» TASK OBJECTIVE
Extract each of the lines below that contains the string "question", copying every such line in full.

» RAW RECORDS
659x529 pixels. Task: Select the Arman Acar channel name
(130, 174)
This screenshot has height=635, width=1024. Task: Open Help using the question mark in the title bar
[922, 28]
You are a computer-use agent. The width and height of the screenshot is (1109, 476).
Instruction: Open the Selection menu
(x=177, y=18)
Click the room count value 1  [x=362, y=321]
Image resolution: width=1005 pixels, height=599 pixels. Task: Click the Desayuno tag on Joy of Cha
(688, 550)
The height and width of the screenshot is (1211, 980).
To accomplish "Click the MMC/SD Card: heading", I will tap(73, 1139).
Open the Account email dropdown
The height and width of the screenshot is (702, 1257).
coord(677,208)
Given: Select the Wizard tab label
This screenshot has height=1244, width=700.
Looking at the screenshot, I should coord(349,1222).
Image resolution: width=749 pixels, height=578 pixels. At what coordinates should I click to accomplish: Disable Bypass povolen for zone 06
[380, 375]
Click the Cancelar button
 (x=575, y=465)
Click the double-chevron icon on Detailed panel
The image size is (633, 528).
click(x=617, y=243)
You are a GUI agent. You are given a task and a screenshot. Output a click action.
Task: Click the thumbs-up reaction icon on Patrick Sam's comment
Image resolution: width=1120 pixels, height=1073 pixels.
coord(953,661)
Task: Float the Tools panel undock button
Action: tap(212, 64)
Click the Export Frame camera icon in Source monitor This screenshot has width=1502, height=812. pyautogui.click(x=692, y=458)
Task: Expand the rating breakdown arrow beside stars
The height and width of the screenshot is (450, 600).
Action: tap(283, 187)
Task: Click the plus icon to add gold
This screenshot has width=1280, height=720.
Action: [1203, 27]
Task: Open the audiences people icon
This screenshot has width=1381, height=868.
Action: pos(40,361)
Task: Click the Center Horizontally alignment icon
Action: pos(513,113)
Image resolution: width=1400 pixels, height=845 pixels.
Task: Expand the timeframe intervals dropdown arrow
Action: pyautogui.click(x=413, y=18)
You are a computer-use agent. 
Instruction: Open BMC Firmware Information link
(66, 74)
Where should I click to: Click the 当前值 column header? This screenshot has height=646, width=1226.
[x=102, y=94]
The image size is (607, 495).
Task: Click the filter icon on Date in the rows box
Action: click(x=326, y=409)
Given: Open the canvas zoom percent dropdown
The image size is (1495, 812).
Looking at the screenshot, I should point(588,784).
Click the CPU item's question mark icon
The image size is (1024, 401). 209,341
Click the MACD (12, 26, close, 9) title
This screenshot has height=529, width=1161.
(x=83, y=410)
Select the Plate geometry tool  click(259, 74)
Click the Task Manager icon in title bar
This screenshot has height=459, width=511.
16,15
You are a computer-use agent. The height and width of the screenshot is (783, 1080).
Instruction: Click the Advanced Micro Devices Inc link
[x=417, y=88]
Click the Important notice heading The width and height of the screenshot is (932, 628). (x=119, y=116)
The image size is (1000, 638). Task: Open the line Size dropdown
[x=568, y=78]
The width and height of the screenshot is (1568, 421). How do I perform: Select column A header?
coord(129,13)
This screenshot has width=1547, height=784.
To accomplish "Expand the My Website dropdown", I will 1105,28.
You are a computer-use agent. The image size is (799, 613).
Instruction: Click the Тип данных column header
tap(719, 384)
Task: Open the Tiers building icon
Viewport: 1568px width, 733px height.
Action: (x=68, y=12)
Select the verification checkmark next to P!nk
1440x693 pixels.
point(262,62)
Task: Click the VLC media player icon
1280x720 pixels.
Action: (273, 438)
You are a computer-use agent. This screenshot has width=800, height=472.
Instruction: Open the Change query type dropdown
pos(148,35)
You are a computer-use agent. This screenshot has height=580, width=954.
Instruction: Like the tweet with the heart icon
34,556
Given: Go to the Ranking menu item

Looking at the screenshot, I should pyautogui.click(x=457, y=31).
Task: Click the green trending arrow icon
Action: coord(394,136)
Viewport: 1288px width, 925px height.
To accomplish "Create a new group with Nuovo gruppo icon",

» ANSWER FOR THIS EXERCISE
This screenshot has height=635, width=1024. Task: Open Help using the question mark in the title bar
Click the CPU item's question mark icon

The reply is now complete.